● WRITTEN REQUEST: Copy the following lines word for word.

● SUPPLIED MATERIAL:

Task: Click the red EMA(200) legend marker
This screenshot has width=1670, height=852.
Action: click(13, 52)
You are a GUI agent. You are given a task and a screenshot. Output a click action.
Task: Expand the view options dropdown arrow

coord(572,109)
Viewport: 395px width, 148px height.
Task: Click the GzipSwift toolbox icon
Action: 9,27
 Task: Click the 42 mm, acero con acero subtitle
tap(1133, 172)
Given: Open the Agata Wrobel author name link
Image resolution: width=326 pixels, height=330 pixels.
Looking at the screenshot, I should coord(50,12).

● EXERCISE RESPONSE:
Task: Click the red EMA(200) legend marker
This screenshot has width=1670, height=852.
Action: click(13, 52)
You are a GUI agent. You are given a task and a screenshot. Output a click action.
Task: Expand the view options dropdown arrow

coord(572,109)
Viewport: 395px width, 148px height.
Task: Click the GzipSwift toolbox icon
Action: 9,27
 Task: Click the 42 mm, acero con acero subtitle
tap(1133, 172)
Given: Open the Agata Wrobel author name link
Image resolution: width=326 pixels, height=330 pixels.
Looking at the screenshot, I should coord(50,12).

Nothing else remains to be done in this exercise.